Because the sons of Vartislav IV of Pomerania-Wolgast could not redeem the pledged estates, but continued to claim them back, there was renewed fighting with Mecklenburg in 1351. With the support of Barnim III of Pomerania-Stettin, an army led by Baron Klaus Hahn inflicted a devastating defeat on Mecklenburg on 25 October 1351 at the Schopendamm near Loitz. Amongst the fallen on the Pomeranian side, was Count John IV the Younger of Gützkow. As the Gützkow count had no male offspring, the county of Gützkow was later seized by Barnim III.

== Treaty of Stralsund ==
In 1354, Mecklenburg relinquished its claims on Grimmen and Barth in the Treaty of Stralsund. Tribsees went to Pomerania in 1355, since it belonged to the jointure of Vitslav III's widow, Anne of Lindow-Ruppin, who had married Henry II. With that, the whole of the former Principality of Rügen was united with the Duchy of Pomerania-Wolgast.

== Literature ==
- Horst-Diether Schroeder: Der Erste Rügische Erbfolgekrieg – Ursachen, Verlauf und Ergebnisse. In: Beiträge zur Geschichte Vorpommerns: die Demminer Kolloquien 1985–1994. Thomas Helms Verlag, Schwerin, 1997, ISBN 3-931185-11-7.

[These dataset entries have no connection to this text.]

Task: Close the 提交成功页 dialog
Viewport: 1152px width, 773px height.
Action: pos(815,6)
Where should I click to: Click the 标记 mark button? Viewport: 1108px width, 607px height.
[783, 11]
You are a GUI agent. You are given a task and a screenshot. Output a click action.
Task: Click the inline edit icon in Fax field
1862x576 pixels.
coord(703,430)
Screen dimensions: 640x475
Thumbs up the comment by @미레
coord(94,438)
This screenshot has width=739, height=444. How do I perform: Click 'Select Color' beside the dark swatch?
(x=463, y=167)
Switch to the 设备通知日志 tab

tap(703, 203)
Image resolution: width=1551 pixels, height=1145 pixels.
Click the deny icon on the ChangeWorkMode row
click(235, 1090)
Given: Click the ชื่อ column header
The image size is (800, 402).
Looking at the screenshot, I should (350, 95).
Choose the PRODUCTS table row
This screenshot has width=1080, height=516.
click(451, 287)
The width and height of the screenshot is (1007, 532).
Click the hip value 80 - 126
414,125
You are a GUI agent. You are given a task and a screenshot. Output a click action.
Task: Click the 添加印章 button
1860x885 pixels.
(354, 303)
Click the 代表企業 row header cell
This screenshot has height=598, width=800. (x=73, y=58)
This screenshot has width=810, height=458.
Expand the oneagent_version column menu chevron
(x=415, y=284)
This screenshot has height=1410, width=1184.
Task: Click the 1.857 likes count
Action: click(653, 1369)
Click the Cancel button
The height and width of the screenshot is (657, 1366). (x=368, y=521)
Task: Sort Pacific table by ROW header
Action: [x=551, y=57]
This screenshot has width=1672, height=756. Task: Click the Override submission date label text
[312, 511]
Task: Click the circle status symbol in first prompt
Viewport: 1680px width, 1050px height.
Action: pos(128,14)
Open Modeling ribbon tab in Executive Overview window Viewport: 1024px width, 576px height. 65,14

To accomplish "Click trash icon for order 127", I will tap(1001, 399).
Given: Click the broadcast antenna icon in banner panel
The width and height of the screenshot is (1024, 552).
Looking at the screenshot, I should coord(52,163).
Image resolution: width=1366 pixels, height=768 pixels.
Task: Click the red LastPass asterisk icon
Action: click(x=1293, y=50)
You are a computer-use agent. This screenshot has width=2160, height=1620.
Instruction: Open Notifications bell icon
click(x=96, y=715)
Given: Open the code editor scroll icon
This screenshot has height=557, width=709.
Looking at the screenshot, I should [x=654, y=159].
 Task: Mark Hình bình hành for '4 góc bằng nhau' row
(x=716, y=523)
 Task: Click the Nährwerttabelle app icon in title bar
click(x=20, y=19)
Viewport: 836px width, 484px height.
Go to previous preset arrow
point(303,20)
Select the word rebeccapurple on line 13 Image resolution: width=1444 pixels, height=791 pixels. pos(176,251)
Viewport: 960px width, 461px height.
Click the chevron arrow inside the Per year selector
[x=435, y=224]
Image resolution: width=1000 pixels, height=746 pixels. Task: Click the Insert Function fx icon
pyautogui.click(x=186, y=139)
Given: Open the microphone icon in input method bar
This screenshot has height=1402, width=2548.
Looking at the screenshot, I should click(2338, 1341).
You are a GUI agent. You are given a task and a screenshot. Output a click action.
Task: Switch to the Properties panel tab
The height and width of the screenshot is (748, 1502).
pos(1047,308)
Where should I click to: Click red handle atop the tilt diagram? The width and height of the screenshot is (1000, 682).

- Werner Strecker: Die äußere Politik Albrechts II. von Mecklenburg . In: Verein für Mecklenburgische Geschichte und Altertumskunde: Jahrbücher des Vereins für Mecklenburgische Geschichte und Altertumskunde. - Vol. 78 (Schwerin 1913),
- Ingeborg Lohfink: Vorpommern – Begegnung mit dem Land am Meer. Hinstorff Verlag, Rostock, 1991, ISBN 3-356-00418-2.